### What you should do
Copy the following entries exactly, line for line.

(Stored data)
□ □ □ □

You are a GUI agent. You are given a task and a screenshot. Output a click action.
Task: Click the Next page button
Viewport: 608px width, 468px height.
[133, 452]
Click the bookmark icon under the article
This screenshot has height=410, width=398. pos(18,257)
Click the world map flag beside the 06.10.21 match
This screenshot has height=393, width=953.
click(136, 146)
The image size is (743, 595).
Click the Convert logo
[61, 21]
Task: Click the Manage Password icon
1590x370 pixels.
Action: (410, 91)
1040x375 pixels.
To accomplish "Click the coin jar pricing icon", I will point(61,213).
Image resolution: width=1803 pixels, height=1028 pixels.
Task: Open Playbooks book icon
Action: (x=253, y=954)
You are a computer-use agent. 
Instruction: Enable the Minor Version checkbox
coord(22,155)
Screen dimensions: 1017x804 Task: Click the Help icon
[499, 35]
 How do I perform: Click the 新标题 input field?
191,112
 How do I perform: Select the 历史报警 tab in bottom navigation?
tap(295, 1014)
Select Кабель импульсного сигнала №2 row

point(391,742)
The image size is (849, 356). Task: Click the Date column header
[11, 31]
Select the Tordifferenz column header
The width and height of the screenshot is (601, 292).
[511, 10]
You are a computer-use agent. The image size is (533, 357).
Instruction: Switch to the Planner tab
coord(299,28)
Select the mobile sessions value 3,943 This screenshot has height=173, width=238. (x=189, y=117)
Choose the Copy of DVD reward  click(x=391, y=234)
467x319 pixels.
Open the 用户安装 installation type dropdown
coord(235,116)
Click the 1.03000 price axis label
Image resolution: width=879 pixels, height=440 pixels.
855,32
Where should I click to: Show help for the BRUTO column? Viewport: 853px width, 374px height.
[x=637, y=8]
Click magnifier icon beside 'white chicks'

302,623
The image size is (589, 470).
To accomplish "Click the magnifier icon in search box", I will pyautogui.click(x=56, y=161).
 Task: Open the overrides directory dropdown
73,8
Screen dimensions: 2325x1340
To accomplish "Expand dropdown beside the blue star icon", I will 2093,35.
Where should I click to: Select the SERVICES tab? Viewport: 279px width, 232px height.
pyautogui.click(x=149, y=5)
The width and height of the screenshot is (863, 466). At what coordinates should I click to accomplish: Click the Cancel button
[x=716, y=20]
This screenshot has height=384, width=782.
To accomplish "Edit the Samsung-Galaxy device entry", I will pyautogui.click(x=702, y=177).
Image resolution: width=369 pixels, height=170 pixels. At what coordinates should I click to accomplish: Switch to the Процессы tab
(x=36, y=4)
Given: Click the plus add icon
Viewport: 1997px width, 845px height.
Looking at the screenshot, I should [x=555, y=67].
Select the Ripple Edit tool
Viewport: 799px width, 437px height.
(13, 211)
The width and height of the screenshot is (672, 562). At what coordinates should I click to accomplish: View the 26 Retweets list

□ □ □ □

### Final answer
You are a GUI agent. You are given a task and a screenshot. Output a click action.
Task: Click the Next page button
Viewport: 608px width, 468px height.
[133, 452]
Click the bookmark icon under the article
This screenshot has height=410, width=398. pos(18,257)
Click the world map flag beside the 06.10.21 match
This screenshot has height=393, width=953.
click(136, 146)
The image size is (743, 595).
Click the Convert logo
[61, 21]
Task: Click the Manage Password icon
1590x370 pixels.
Action: (410, 91)
1040x375 pixels.
To accomplish "Click the coin jar pricing icon", I will point(61,213).
Image resolution: width=1803 pixels, height=1028 pixels.
Task: Open Playbooks book icon
Action: (x=253, y=954)
You are a computer-use agent. 
Instruction: Enable the Minor Version checkbox
coord(22,155)
Screen dimensions: 1017x804 Task: Click the Help icon
[499, 35]
 How do I perform: Click the 新标题 input field?
191,112
 How do I perform: Select the 历史报警 tab in bottom navigation?
tap(295, 1014)
Select Кабель импульсного сигнала №2 row

point(391,742)
The image size is (849, 356). Task: Click the Date column header
[11, 31]
Select the Tordifferenz column header
The width and height of the screenshot is (601, 292).
[511, 10]
You are a computer-use agent. The image size is (533, 357).
Instruction: Switch to the Planner tab
coord(299,28)
Select the mobile sessions value 3,943 This screenshot has height=173, width=238. (x=189, y=117)
Choose the Copy of DVD reward  click(x=391, y=234)
467x319 pixels.
Open the 用户安装 installation type dropdown
coord(235,116)
Click the 1.03000 price axis label
Image resolution: width=879 pixels, height=440 pixels.
855,32
Where should I click to: Show help for the BRUTO column? Viewport: 853px width, 374px height.
[x=637, y=8]
Click magnifier icon beside 'white chicks'

302,623
The image size is (589, 470).
To accomplish "Click the magnifier icon in search box", I will pyautogui.click(x=56, y=161).
 Task: Open the overrides directory dropdown
73,8
Screen dimensions: 2325x1340
To accomplish "Expand dropdown beside the blue star icon", I will 2093,35.
Where should I click to: Select the SERVICES tab? Viewport: 279px width, 232px height.
pyautogui.click(x=149, y=5)
The width and height of the screenshot is (863, 466). At what coordinates should I click to accomplish: Click the Cancel button
[x=716, y=20]
This screenshot has height=384, width=782.
To accomplish "Edit the Samsung-Galaxy device entry", I will pyautogui.click(x=702, y=177).
Image resolution: width=369 pixels, height=170 pixels. At what coordinates should I click to accomplish: Switch to the Процессы tab
(x=36, y=4)
Given: Click the plus add icon
Viewport: 1997px width, 845px height.
Looking at the screenshot, I should [x=555, y=67].
Select the Ripple Edit tool
Viewport: 799px width, 437px height.
(13, 211)
The width and height of the screenshot is (672, 562). At what coordinates should I click to accomplish: View the 26 Retweets list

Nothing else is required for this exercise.